The source workflow has two steps:

  1. Define a source with CREATE SOURCE - Specifies where to look for files
  2. Fetch new files with FETCH - Discovers and attaches any new files found

Basic Usage

import bundlebase as bb

# Create a bundle with a source
bundle = await (bb.create("my/data")
    .create_source("remote_dir", {
        "url": "s3://my-bucket/data/",
        "patterns": "**/*.parquet"
    }))

# Fetch discovers and attaches all matching files
await bundle.fetch("base", "add")

# Later, fetch again to get any new files
await bundle.fetch("base", "add")
import bundlebase.sync as bb

# Create a bundle with a source
bundle = (bb.create("my/data")
    .create_source("remote_dir", {
        "url": "s3://my-bucket/data/",
        "patterns": "**/*.parquet"
    }))

# Fetch discovers and attaches all matching files
bundle.fetch("base", "add")

# Later, fetch again to get any new files
bundle.fetch("base", "add")
CREATE SOURCE USING remote_dir WITH (url = 's3://my-bucket/data/', patterns = '**/*.parquet')

Connectors

Connectors define how to pull data from an external source into your bundle.

Bundlebase ships with several common connectors, but custom connectors can also be made and plugged in to support any external data you need.

http

Downloads data from a single HTTP(S) URL. Supports GET, POST, and PUT methods, custom request headers, and any URL that returns a data file (CSV, TSV, JSON, Parquet, Excel, etc.).

Arguments:

Argument Required Default Description
url Yes The HTTP(S) URL to download
method No GET HTTP method: GET, POST, or PUT
body No Request body string, for POST/PUT
headers No Additional request headers, one Name: Value per line
format No auto File format: csv, json, jsonl, parquet, tsv, or auto
head_supported No true Set to false if the server rejects HEAD requests

Format auto-detection: When format is auto (the default), the connector detects the data format using this priority:

  1. Content-Type header — from the HTTP response (e.g., text/csv, application/json)
  2. URL file extension — recognized extensions: .csv, .json, .jsonl, .parquet, .tsv, .xlsx
  3. Content inspection — examines the downloaded bytes

GET requests (default):

-- Download a CSV directly
CREATE SOURCE USING http WITH (url = 'https://data.mn.gov/api/lake_quality.csv')

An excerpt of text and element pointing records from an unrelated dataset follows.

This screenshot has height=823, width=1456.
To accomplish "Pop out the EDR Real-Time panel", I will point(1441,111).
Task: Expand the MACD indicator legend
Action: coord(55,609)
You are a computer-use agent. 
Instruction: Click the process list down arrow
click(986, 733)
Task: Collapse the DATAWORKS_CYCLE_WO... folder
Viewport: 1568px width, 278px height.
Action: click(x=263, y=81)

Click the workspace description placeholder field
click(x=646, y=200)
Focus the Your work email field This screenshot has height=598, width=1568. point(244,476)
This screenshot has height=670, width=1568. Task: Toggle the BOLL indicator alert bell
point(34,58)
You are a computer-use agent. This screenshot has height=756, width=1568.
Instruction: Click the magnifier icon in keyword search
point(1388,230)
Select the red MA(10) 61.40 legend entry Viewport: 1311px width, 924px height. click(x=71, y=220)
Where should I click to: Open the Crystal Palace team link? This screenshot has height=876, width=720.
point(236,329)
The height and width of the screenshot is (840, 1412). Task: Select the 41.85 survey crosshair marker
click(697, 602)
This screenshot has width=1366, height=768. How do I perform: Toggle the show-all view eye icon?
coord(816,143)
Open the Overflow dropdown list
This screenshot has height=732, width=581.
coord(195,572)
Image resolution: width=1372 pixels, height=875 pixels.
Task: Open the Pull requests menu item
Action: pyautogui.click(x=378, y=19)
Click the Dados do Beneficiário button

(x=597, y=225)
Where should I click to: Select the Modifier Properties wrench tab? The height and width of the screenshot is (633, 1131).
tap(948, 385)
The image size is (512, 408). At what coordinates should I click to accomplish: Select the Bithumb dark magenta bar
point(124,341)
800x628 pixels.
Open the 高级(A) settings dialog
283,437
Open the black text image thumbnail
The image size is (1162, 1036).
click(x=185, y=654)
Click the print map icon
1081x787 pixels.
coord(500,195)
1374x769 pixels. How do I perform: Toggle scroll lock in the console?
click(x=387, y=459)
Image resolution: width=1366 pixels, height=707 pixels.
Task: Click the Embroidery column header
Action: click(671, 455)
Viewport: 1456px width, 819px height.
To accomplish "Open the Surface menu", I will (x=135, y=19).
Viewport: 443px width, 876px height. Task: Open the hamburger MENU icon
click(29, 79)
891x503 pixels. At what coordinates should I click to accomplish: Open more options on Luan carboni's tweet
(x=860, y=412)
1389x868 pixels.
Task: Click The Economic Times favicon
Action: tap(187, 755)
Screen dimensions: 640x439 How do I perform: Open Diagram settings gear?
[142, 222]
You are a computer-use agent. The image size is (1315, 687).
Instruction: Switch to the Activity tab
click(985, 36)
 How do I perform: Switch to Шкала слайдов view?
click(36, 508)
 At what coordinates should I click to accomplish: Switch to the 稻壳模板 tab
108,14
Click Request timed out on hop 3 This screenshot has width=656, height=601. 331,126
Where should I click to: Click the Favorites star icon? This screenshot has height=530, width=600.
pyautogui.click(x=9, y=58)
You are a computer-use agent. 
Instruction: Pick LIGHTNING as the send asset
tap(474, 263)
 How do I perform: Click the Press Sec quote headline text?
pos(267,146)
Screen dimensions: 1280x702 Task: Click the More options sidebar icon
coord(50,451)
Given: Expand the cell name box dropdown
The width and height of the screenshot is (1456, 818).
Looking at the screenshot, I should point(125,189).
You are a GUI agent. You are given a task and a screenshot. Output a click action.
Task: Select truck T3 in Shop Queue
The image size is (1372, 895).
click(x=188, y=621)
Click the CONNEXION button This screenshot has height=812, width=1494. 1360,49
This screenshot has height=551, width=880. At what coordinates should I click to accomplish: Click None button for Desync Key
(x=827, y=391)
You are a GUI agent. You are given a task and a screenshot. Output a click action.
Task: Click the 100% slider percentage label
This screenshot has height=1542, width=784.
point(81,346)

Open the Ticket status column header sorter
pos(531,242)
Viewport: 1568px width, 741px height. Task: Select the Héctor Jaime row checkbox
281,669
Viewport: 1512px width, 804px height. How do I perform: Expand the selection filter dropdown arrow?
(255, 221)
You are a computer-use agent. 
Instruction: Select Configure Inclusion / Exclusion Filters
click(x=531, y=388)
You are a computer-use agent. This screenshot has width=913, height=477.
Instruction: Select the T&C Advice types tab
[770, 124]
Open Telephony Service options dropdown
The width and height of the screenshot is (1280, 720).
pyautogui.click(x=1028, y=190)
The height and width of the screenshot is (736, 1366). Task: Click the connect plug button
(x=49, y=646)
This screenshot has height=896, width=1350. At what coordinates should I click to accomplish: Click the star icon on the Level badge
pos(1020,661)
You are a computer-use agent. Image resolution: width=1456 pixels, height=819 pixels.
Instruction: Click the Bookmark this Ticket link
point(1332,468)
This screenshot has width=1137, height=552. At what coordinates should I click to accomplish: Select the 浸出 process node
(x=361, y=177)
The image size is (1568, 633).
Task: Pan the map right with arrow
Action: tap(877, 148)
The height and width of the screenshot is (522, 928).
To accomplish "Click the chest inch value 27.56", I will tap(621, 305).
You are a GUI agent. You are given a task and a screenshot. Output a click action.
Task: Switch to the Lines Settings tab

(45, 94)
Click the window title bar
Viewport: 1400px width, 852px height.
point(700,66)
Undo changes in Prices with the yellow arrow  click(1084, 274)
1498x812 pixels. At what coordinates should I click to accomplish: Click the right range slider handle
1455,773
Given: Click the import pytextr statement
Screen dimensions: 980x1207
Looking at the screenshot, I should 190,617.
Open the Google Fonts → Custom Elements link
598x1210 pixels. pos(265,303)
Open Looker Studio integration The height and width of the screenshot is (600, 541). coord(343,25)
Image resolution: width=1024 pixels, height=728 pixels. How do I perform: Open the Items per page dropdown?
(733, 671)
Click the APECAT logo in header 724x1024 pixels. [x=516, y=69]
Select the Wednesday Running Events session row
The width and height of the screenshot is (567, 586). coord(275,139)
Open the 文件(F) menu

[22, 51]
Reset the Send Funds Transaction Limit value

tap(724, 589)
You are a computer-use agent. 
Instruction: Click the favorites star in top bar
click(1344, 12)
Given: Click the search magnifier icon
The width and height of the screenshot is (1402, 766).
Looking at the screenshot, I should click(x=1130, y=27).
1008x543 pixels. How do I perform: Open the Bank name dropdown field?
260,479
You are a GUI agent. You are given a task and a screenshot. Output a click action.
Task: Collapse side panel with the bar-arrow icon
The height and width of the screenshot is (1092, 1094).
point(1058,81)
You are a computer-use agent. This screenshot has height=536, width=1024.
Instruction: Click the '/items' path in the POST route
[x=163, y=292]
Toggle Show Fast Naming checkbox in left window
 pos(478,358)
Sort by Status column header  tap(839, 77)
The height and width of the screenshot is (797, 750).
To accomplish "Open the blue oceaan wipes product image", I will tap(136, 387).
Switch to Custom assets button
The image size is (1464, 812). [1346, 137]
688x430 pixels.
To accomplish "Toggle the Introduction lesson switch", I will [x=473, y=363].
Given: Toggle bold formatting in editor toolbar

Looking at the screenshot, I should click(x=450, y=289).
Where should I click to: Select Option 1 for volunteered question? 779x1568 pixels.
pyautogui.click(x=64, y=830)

-- API endpoint — format auto-detected from Content-Type header
CREATE SOURCE USING http WITH (url = 'https://api.example.com/data?query=results')

-- Force format when auto-detection doesn't match
CREATE SOURCE USING http WITH (url = 'https://api.example.com/data', format = 'csv')

-- Server doesn't support HEAD requests
CREATE SOURCE USING http WITH (url = 'https://data.example.gov/export.csv', head_supported = 'false')
# Simple GET
bundle = await bundle.create_source("http", {"url": "https://data.mn.gov/api/lake_quality.csv"})

# Server doesn't support HEAD requests
bundle = await bundle.create_source("http", {
    "url": "https://data.example.gov/export.csv",
    "head_supported": "false"
})
# Simple GET
bundle = bundle.create_source("http", {"url": "https://data.mn.gov/api/lake_quality.csv"})

POST and PUT requests:

Some APIs require POST or PUT to retrieve data — for example, query APIs that accept filter parameters as a JSON body. Use the method and body arguments.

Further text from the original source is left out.